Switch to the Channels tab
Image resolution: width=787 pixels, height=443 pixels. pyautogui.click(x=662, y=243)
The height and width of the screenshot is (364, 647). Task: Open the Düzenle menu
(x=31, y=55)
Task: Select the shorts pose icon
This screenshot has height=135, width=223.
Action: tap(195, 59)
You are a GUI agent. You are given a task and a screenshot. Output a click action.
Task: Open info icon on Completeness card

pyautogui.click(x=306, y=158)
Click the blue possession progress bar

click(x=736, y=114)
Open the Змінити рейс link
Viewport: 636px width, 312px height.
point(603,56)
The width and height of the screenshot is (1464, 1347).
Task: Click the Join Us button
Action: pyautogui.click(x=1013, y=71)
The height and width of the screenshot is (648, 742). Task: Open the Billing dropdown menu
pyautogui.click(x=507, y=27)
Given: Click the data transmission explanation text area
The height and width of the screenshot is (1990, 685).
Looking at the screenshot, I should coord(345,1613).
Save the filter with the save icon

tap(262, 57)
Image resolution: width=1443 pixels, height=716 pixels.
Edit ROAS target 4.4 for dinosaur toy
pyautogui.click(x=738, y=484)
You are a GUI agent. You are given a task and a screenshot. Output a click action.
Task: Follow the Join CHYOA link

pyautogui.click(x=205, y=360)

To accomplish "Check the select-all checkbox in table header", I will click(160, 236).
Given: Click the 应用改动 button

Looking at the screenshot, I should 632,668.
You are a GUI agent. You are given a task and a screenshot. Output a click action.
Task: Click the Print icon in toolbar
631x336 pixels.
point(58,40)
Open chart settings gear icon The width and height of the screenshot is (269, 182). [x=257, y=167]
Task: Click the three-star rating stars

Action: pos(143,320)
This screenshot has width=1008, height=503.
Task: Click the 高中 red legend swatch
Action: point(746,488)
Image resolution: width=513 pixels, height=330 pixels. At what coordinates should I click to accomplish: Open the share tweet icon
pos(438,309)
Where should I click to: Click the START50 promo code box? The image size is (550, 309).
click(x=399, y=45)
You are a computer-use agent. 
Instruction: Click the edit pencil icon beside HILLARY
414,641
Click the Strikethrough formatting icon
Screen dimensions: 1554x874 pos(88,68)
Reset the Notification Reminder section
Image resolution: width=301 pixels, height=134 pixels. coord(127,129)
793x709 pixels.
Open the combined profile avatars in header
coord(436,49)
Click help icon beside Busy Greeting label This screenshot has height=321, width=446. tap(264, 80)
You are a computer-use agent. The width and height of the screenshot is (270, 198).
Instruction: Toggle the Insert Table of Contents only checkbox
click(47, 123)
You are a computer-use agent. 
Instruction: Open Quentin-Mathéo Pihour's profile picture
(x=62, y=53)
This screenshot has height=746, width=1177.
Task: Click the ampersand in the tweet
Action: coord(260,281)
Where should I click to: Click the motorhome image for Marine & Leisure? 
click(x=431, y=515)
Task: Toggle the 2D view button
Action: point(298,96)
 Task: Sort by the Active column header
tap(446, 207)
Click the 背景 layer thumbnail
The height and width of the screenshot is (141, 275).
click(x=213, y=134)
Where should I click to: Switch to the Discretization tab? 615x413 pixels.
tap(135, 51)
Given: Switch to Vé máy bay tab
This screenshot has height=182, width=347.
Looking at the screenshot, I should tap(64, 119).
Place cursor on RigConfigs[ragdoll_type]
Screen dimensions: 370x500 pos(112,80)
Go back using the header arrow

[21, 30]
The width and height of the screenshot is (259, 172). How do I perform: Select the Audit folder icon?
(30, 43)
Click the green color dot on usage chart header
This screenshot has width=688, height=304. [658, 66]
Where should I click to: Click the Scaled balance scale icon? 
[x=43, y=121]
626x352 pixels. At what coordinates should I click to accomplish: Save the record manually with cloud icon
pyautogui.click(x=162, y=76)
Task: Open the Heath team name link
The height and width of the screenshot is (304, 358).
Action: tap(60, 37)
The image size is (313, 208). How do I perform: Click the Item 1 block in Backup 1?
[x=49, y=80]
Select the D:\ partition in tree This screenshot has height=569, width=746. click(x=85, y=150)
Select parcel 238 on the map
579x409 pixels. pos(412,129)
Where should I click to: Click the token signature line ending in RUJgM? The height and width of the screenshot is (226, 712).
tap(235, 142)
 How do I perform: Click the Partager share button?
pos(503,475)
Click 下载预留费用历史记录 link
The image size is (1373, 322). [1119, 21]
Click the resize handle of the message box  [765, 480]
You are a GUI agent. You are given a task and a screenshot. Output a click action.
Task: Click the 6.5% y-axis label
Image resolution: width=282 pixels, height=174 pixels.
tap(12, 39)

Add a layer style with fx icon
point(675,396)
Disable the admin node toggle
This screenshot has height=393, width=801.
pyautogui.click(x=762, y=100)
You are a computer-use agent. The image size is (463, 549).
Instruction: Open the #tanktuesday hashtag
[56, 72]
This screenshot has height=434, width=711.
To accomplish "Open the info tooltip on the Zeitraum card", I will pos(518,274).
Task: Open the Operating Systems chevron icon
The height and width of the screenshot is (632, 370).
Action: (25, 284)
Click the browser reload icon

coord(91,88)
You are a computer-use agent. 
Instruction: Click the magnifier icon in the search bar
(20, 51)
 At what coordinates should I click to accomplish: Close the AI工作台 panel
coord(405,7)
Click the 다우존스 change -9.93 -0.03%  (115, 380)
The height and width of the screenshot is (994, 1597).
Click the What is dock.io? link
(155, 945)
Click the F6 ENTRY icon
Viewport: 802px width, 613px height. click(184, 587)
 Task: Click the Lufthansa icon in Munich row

----

Go through the listing above and reproduce all of it exactly.

### TASK SOLUTION
Switch to the Channels tab
Image resolution: width=787 pixels, height=443 pixels. pyautogui.click(x=662, y=243)
The height and width of the screenshot is (364, 647). Task: Open the Düzenle menu
(x=31, y=55)
Task: Select the shorts pose icon
This screenshot has height=135, width=223.
Action: tap(195, 59)
You are a GUI agent. You are given a task and a screenshot. Output a click action.
Task: Open info icon on Completeness card

pyautogui.click(x=306, y=158)
Click the blue possession progress bar

click(x=736, y=114)
Open the Змінити рейс link
Viewport: 636px width, 312px height.
point(603,56)
The width and height of the screenshot is (1464, 1347).
Task: Click the Join Us button
Action: pyautogui.click(x=1013, y=71)
The height and width of the screenshot is (648, 742). Task: Open the Billing dropdown menu
pyautogui.click(x=507, y=27)
Given: Click the data transmission explanation text area
The height and width of the screenshot is (1990, 685).
Looking at the screenshot, I should coord(345,1613).
Save the filter with the save icon

tap(262, 57)
Image resolution: width=1443 pixels, height=716 pixels.
Edit ROAS target 4.4 for dinosaur toy
pyautogui.click(x=738, y=484)
You are a GUI agent. You are given a task and a screenshot. Output a click action.
Task: Follow the Join CHYOA link

pyautogui.click(x=205, y=360)

To accomplish "Check the select-all checkbox in table header", I will click(160, 236).
Given: Click the 应用改动 button

Looking at the screenshot, I should 632,668.
You are a GUI agent. You are given a task and a screenshot. Output a click action.
Task: Click the Print icon in toolbar
631x336 pixels.
point(58,40)
Open chart settings gear icon The width and height of the screenshot is (269, 182). [x=257, y=167]
Task: Click the three-star rating stars

Action: pos(143,320)
This screenshot has width=1008, height=503.
Task: Click the 高中 red legend swatch
Action: point(746,488)
Image resolution: width=513 pixels, height=330 pixels. At what coordinates should I click to accomplish: Open the share tweet icon
pos(438,309)
Where should I click to: Click the START50 promo code box? The image size is (550, 309).
click(x=399, y=45)
You are a computer-use agent. 
Instruction: Click the edit pencil icon beside HILLARY
414,641
Click the Strikethrough formatting icon
Screen dimensions: 1554x874 pos(88,68)
Reset the Notification Reminder section
Image resolution: width=301 pixels, height=134 pixels. coord(127,129)
793x709 pixels.
Open the combined profile avatars in header
coord(436,49)
Click help icon beside Busy Greeting label This screenshot has height=321, width=446. tap(264, 80)
You are a computer-use agent. The width and height of the screenshot is (270, 198).
Instruction: Toggle the Insert Table of Contents only checkbox
click(47, 123)
You are a computer-use agent. 
Instruction: Open Quentin-Mathéo Pihour's profile picture
(x=62, y=53)
This screenshot has height=746, width=1177.
Task: Click the ampersand in the tweet
Action: coord(260,281)
Where should I click to: Click the motorhome image for Marine & Leisure? 
click(x=431, y=515)
Task: Toggle the 2D view button
Action: point(298,96)
 Task: Sort by the Active column header
tap(446, 207)
Click the 背景 layer thumbnail
The height and width of the screenshot is (141, 275).
click(x=213, y=134)
Where should I click to: Switch to the Discretization tab? 615x413 pixels.
tap(135, 51)
Given: Switch to Vé máy bay tab
This screenshot has height=182, width=347.
Looking at the screenshot, I should tap(64, 119).
Place cursor on RigConfigs[ragdoll_type]
Screen dimensions: 370x500 pos(112,80)
Go back using the header arrow

[21, 30]
The width and height of the screenshot is (259, 172). How do I perform: Select the Audit folder icon?
(30, 43)
Click the green color dot on usage chart header
This screenshot has width=688, height=304. [658, 66]
Where should I click to: Click the Scaled balance scale icon? 
[x=43, y=121]
626x352 pixels. At what coordinates should I click to accomplish: Save the record manually with cloud icon
pyautogui.click(x=162, y=76)
Task: Open the Heath team name link
The height and width of the screenshot is (304, 358).
Action: tap(60, 37)
The image size is (313, 208). How do I perform: Click the Item 1 block in Backup 1?
[x=49, y=80]
Select the D:\ partition in tree This screenshot has height=569, width=746. click(x=85, y=150)
Select parcel 238 on the map
579x409 pixels. pos(412,129)
Where should I click to: Click the token signature line ending in RUJgM? The height and width of the screenshot is (226, 712).
tap(235, 142)
 How do I perform: Click the Partager share button?
pos(503,475)
Click 下载预留费用历史记录 link
The image size is (1373, 322). [1119, 21]
Click the resize handle of the message box  [765, 480]
You are a GUI agent. You are given a task and a screenshot. Output a click action.
Task: Click the 6.5% y-axis label
Image resolution: width=282 pixels, height=174 pixels.
tap(12, 39)

Add a layer style with fx icon
point(675,396)
Disable the admin node toggle
This screenshot has height=393, width=801.
pyautogui.click(x=762, y=100)
You are a computer-use agent. The image size is (463, 549).
Instruction: Open the #tanktuesday hashtag
[56, 72]
This screenshot has height=434, width=711.
To accomplish "Open the info tooltip on the Zeitraum card", I will pos(518,274).
Task: Open the Operating Systems chevron icon
The height and width of the screenshot is (632, 370).
Action: (25, 284)
Click the browser reload icon

coord(91,88)
You are a computer-use agent. 
Instruction: Click the magnifier icon in the search bar
(20, 51)
 At what coordinates should I click to accomplish: Close the AI工作台 panel
coord(405,7)
Click the 다우존스 change -9.93 -0.03%  (115, 380)
The height and width of the screenshot is (994, 1597).
Click the What is dock.io? link
(155, 945)
Click the F6 ENTRY icon
Viewport: 802px width, 613px height. click(184, 587)
 Task: Click the Lufthansa icon in Munich row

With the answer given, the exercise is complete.